Пар без двигателя (т.е. ваша неприязнь), - это просто пар, который в лучшем случае бесполезен, а в худшем, приносит страдание.

И если вместо созидания, вы хотите только разрушать (причем, чужими руками), то чем вы лучше тех, кого осуждаете?

----------


## Руслан121

> *Руслан121*, что конкретно вы делаете, для того чтобы изменить ситуацию?
> Пар без двигателя (т.е. ваша неприязнь), - это просто пар, который в лучшем случае бесполезен, а в худшем, приносит страдание.
> 
> И если вместо созидания, вы хотите только разрушать (причем, чужими руками), то чем вы лучше тех, кого осуждаете?
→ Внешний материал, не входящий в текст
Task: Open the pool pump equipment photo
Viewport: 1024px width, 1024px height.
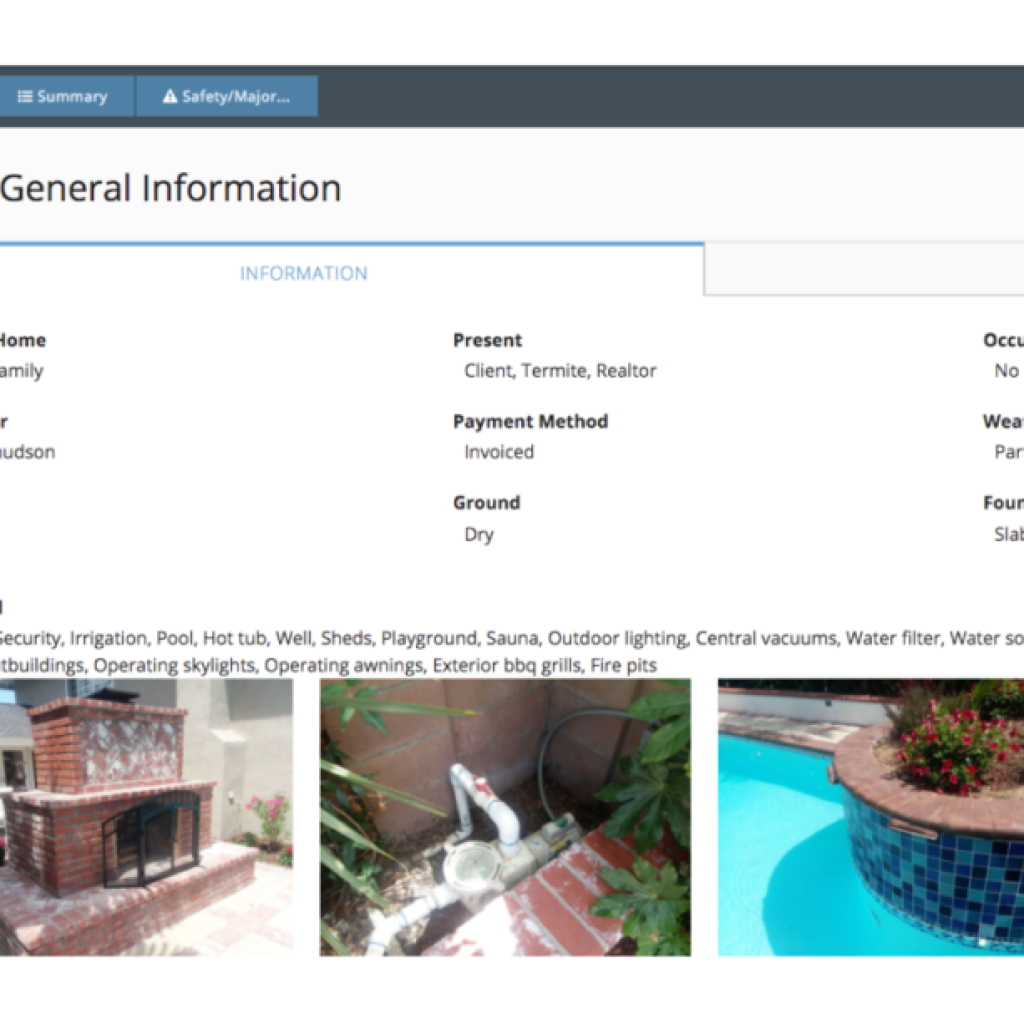Action: coord(504,817)
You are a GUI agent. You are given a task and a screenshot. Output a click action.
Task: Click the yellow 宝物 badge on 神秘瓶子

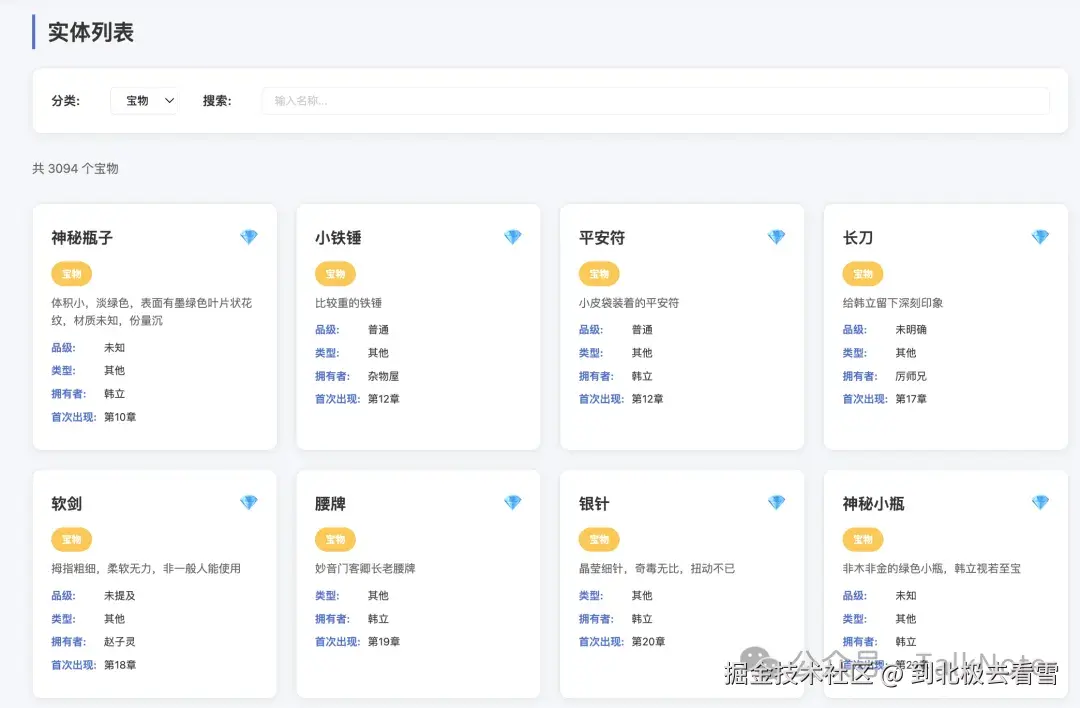pyautogui.click(x=71, y=273)
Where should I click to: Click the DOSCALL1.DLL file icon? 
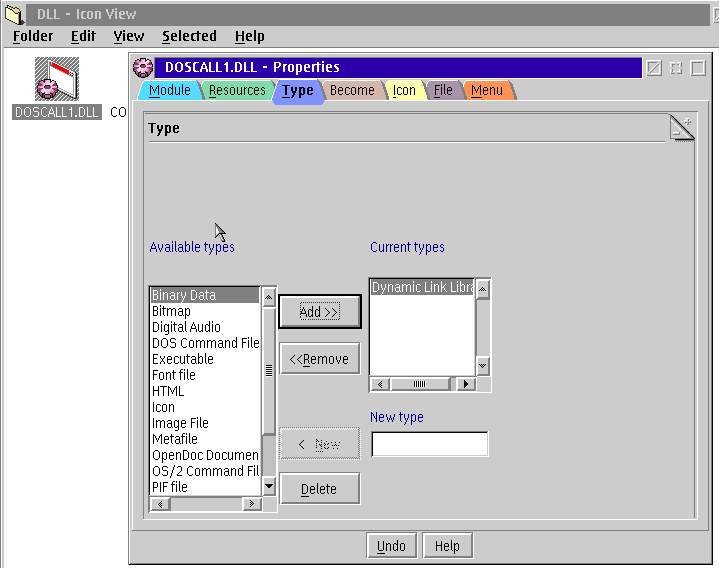(x=57, y=79)
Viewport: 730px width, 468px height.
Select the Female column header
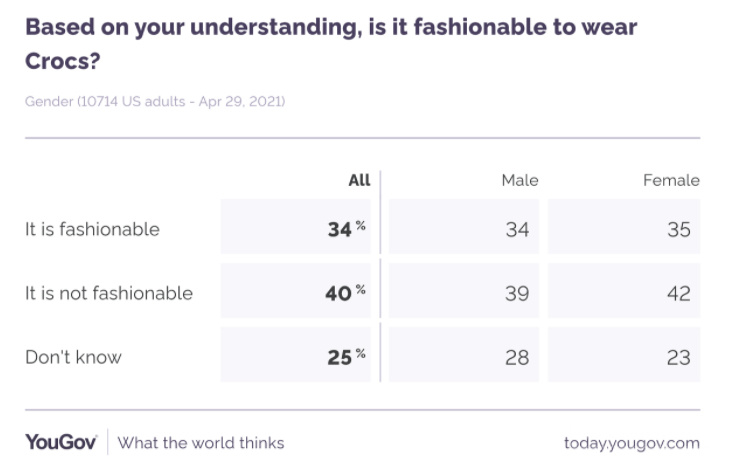pos(671,180)

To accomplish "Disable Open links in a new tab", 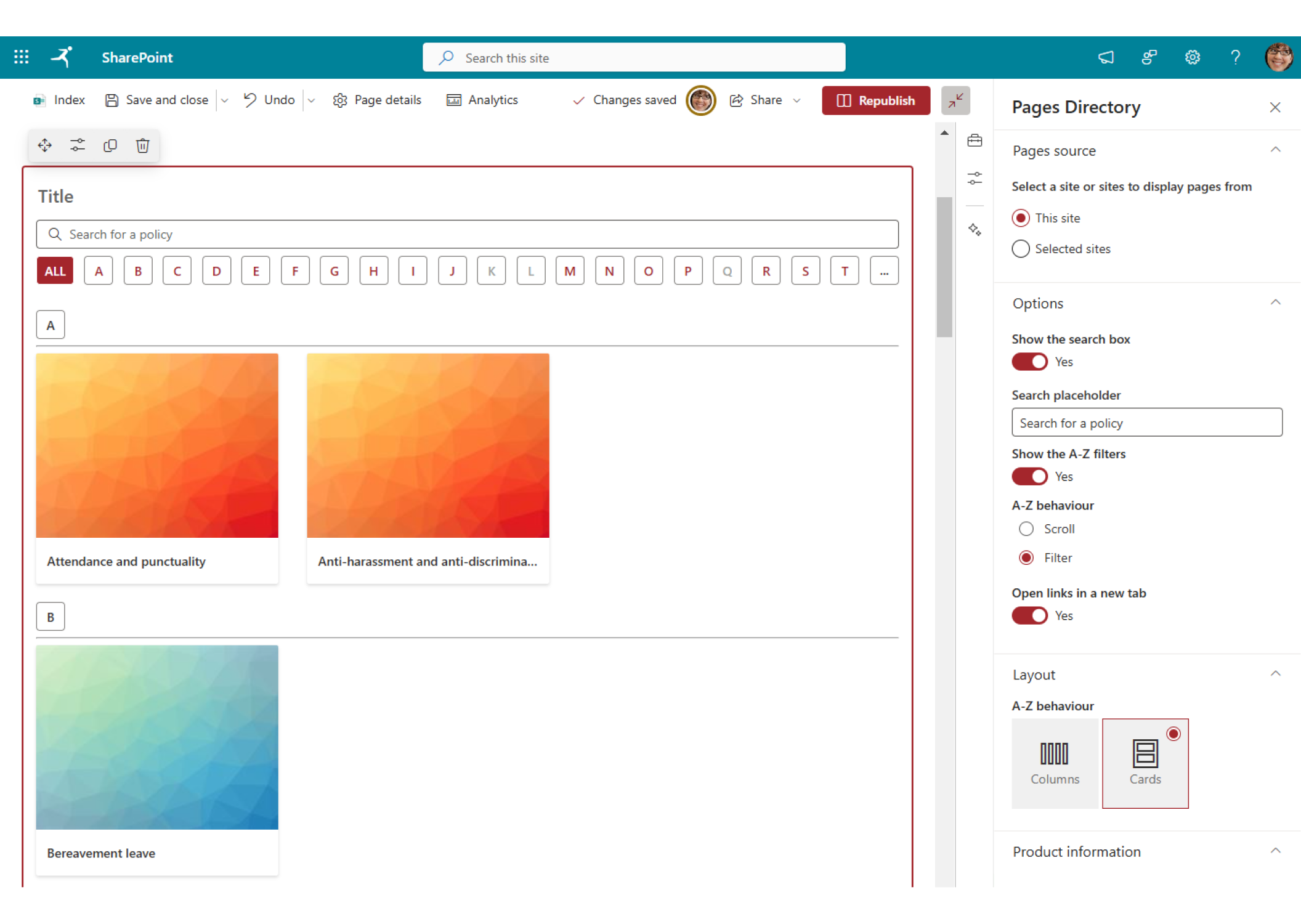I will coord(1029,615).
 Да, к сожалению, в моем случае моя неприязнь - это сейчас пар без двигателя, так как один я мало что реально могу и это плохо, моя вина. Товарищи создали сайт, идейно объединили многих людей, это многого стОит. Мы именно и нацелены в первую очередь на созидание, а не на разрушение, хоть без него, разрушения, тоже не обойтись. А почему чужими руками? У меня голова  и руки свои.

----------


## Хрустальная принцесса

> Да, к сожалению, в моем случае моя неприязнь - это сейчас пар без двигателя, так как один я мало что реально могу и это плохо, моя вина. Товарищи создали сайт, идейно объединили многих людей, это многого стОит. Мы именно и нацелены в первую очередь на созидание, а не на разрушение, хоть без него, разрушения, тоже не обойтись. А почему чужими руками? У меня голова и руки свои.


 Руслан, а что именно вы планируете?  Я так понимаю, у вас  есть идея, но не хватает  людей, силы, группы.  Для чего именно?  

Чтобы  не топтаться на месте.

----------


## Руслан121

Об этом я в личке обычно говорю. Да толку нет, буду надеяться лишь на себя. Такие дела. Я здесь все-таки не по адресу.

----------


## pipetkin32

капитализм - строй не лишенный существенных недостатков,но вы автор в одном неправы,на постсоветском пространстве он в полной мере так и не настал,имеется лишь его разновидность - "дикий капитализм",в котором недостатков гораздо больше

----------